Ela me abraçou e então tirou a roupa e ficou só de calcinha, me mostrando as marcas de chupadas que ele tinha deixado nos seios, no pescoço e no bumbum dela. Isso me deixou com um tesão danado. Como viu que eu estava com tesão, me perguntou se eu não queria ver como ele tinha deixado a bucetinha da minha esposa, não resisti e pedi pra ela tirar a calcinha. Ela deitou-se no sofá e pediu pra eu tirar sua calcinha, tirei rapidamente e tive uma visão maravilhosa da bucetinha dela, estava bem vermelha e muito inchada. Ela me pediu pra colocar os dedos e ver o estrago que ele tinha feito, comecei a passar os dedos e realmente estava bem larguinha e toda ensopada ainda. Perguntei a ela se tinha deixado ele gozar dentro, ela me disse que não queria, mas que na hora, com o pau dele todo atolado na buceta, empurrando tudo e tirando, ela não conseguiu resistir e pediu pra ele encher ela de porra pra ela mostrar pra mim quando chegasse em casa. Eu estava a mil, e ela me perguntou se eu estava contente de saber que minutos antes minha esposa tinha me corneado com um pauzudo, se eu estava feliz de saber que um pauzão de verdade tinha comido gostoso a bucetinha da minha esposa, eu disse que estava super feliz. Então ela me disse que ainda estava com tesão e me perguntou se eu teria coragem de chupar a buceta dela do jeito que ela estava, toda melecada. Não resisti e caí de boca, chupei muito, deixei a buceta da minha mulher completamente seca. Ela deitada no sofá, de pernas totalmente arreganhadas, empurrando minha cabeça contra sua buceta, me agradecendo por ter deixado ela meter com outro, dizendo que tinha adorado meter com um pauzudo e me mandando chupar sua buceta toda ensopada. Enquanto eu chupava ela ficava me chamando de corno manso e me falava que eu não sabia como ela tinha gostado de receber o pauzão do Renato inteiro na buceta e dizia que na próxima vez que fosse trepar com o Renato, queria que eu visse bem de perto….
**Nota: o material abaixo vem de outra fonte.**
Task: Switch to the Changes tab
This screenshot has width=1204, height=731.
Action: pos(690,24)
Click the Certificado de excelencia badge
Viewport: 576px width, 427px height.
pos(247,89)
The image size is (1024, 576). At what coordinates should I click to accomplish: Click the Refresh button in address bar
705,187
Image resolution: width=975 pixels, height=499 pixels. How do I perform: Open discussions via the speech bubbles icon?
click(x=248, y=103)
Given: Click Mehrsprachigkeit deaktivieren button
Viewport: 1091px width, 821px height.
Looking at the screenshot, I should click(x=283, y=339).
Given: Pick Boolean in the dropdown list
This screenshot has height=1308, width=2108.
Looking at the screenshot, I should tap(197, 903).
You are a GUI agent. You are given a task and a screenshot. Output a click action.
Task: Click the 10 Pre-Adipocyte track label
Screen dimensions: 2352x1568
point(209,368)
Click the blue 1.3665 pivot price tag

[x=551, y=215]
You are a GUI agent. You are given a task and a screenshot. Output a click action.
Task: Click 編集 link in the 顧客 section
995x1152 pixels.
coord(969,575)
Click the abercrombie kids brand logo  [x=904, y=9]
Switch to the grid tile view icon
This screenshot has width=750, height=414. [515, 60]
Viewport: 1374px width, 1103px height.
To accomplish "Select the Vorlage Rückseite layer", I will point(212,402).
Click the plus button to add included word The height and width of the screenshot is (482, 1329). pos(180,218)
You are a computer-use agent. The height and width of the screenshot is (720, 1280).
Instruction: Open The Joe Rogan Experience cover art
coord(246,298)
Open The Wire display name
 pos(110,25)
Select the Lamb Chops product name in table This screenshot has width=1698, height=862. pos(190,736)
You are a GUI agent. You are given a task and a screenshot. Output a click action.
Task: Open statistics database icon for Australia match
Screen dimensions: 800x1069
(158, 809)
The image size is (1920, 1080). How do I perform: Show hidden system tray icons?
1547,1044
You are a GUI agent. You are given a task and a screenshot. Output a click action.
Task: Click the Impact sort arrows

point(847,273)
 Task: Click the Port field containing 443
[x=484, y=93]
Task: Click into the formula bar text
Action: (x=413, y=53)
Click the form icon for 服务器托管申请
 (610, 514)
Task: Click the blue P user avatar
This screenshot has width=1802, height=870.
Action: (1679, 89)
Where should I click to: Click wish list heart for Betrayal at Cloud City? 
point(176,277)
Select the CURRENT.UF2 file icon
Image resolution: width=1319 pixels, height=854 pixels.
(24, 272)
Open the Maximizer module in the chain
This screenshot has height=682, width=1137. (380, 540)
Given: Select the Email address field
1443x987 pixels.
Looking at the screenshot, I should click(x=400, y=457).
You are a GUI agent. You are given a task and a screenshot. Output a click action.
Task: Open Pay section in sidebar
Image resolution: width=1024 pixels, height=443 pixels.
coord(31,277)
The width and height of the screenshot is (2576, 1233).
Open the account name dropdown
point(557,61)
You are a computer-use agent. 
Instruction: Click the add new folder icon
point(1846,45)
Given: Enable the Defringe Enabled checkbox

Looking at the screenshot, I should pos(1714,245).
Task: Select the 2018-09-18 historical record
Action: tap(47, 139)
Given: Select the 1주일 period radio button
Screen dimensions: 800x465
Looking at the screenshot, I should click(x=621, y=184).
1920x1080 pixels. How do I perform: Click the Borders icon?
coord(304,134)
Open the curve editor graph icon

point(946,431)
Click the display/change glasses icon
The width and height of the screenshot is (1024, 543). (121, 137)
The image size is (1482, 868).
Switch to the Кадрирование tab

Quando fomos deitar trepamos muito gostoso, só que a buceta dela estava bem larga, meu pau ficava flutuando, ela ria da situação e dizia que de agora em diante eu teria de me acostumar a comer a buceta dela assim bem larga, porque ela não iria mais se contentar apenas com meu pauzinho e não iria mais parar de me por chifres com homens pauzudos.
Foi assim que minha mulher começou a trepar com outro e fez de mim um corno manso muito feliz.